I encounter numerous problems with dialogue but the most obvious one is characters who say exactly what is on their mind. Sure, your character can be a brash iconoclast who says what everyone else just thinks, but even he will still have an internal censor. People as a whole are guarded and closed-off. We don’t sit down with people we barely know and start telling them all about our torturous love life. McKee calls this “California Conversation” because it only happens in California. Sure, we all know people who pour their heart out when you ask “how’s it goin’?”, but eventually we avoid them. Real, complex individuals hold things back, don’t say what they mean, communicate in subtext, force you to read between the lines. This is the stuff of great movie dialogue. So, look at what you have written. Is your character saying exactly what she feels or thinks? If so, you have some work to do.

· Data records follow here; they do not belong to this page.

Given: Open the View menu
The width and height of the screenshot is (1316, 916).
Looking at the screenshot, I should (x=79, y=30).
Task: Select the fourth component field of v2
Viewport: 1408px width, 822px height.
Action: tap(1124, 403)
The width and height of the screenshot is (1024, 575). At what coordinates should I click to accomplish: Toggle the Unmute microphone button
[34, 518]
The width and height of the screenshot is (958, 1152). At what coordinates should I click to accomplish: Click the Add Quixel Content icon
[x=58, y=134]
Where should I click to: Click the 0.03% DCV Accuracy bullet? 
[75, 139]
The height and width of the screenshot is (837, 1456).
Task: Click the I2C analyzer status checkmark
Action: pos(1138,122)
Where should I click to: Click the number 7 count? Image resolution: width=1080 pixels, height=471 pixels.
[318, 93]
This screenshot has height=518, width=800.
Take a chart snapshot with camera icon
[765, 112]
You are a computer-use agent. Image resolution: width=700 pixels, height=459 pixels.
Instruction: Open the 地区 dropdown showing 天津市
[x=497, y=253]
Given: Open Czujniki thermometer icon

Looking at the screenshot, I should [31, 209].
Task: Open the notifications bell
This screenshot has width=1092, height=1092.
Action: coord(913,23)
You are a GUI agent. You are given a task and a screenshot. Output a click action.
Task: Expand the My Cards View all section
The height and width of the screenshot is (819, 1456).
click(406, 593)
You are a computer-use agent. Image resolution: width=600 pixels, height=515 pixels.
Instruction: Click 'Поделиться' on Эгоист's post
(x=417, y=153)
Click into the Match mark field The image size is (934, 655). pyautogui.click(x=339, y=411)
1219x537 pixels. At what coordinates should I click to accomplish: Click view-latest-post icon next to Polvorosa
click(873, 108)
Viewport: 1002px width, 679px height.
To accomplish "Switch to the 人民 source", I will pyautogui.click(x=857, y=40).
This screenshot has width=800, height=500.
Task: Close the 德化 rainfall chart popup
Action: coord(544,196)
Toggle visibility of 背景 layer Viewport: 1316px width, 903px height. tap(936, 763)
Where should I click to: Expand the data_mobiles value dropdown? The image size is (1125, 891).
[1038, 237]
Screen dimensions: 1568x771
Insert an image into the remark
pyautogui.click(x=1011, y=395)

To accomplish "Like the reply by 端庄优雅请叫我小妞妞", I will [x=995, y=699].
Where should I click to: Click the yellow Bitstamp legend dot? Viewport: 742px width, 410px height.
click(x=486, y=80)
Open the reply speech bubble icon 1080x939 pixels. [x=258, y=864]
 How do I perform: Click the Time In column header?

Visuals/Action – Show, Don’t Tell

As Syd Field says, a screenplay is a story told with pictures. Dialogue is important but you want to show, not tell. I’ve read so many scripts that do not make their stories visual. It is just:

INT. EMPTY APARTMENT -- NIGHT

Two MEN sit in a room.

MAN 1
What’s your problem?

MAN 2
I was just about to ask you the same question.


And so on for five to seven pages…

Again this is a balancing act. Three pages of margin to margin text describing the gentle descent of a lotus blossom into the stream will put any reader to sleep. By the same token, 10 pages of non-stop dialogue is really hard to shoot while keeping the scene dynamic. Keep in mind that everything in a script must be integrated into the story. Nothing is arbitrary. Everything you show must have a purpose. It must advance the story or develop the character. Your descriptions of action and visuals should take the reader through a series of shots. Your pen or word processor is the camera lens. Give me, the reader, enough information to create your scene in my mind, but don’t dress the set for me.

The people you are sending your script to have read more than you will ever write. They’ve seen it all and then some. When you master the elements I have outline above and integrate them into your work you can convince me that you know what you are doing. You need to find that balance. If your story is good, then you dramatically improve your odds of nailing a “consider”. When you start introducing advanced techniques like image systems and dual character arcs you could even achieve a “recommend”. But I’ve already said enough. Like they say in show biz, always leave them wanting more.

READING BEGETS WRITING

Here are my top five all--time best screenwriting reference books. Or, at least the ones I’ve read to date on the subject.


1. STORY: Substance, Structure, Style, and the Principles of Screenwriting. by Robert McKee – Number #1 with a bullet, he’s the guru’s guru. He’s a little long-winded but the theory’s sound.

2. The Art of Dramatic Writing by Lajos Egri – This is building block stuff. A good foundation in premises and character arcs, Essential reading.

3. The Hero with a Thousand Faces by Joseph Campbell – Not technically a screenwriting book but if George Lucas used it a template for Star Wars its good enough for me. (Too bad he seems to have lost his copy).

4. Screenplay: The Foundations of Screenwriting by Syd Field – Old school and formulaic but excellent baby steps into screenwriting.

5. Which Lie Did I Tell by William Goldman – This is mostly an insider search-and-destroy mission, but the final screenwriter hack-and-slash on his semi-script/treatment is very insightful.